§ WHAT THE EXERCISE ASKS
Retype every line of the entries below word for word, omitting the pictures.

TASK INPUT start

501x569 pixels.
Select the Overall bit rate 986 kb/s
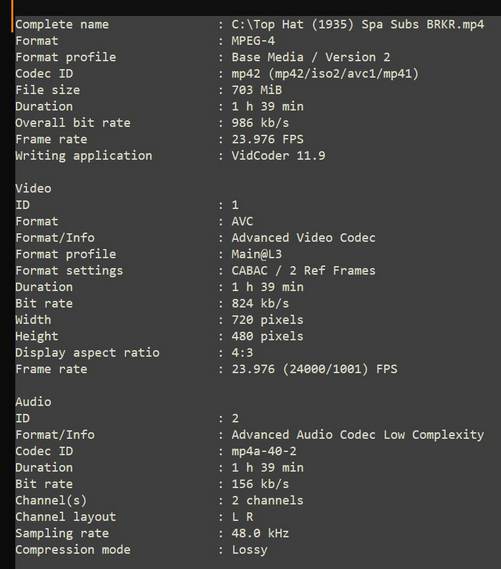click(260, 123)
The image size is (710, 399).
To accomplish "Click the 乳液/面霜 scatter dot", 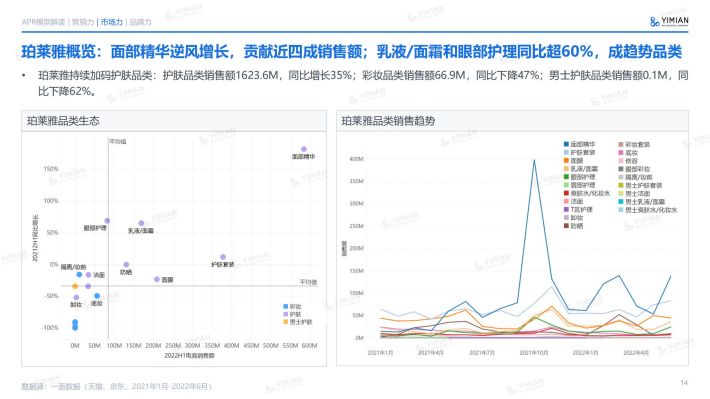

TASK INPUT end

§ PROBLEM SOLUTION
501x569 pixels.
Select the Overall bit rate 986 kb/s
click(260, 123)
The image size is (710, 399).
To accomplish "Click the 乳液/面霜 scatter dot", 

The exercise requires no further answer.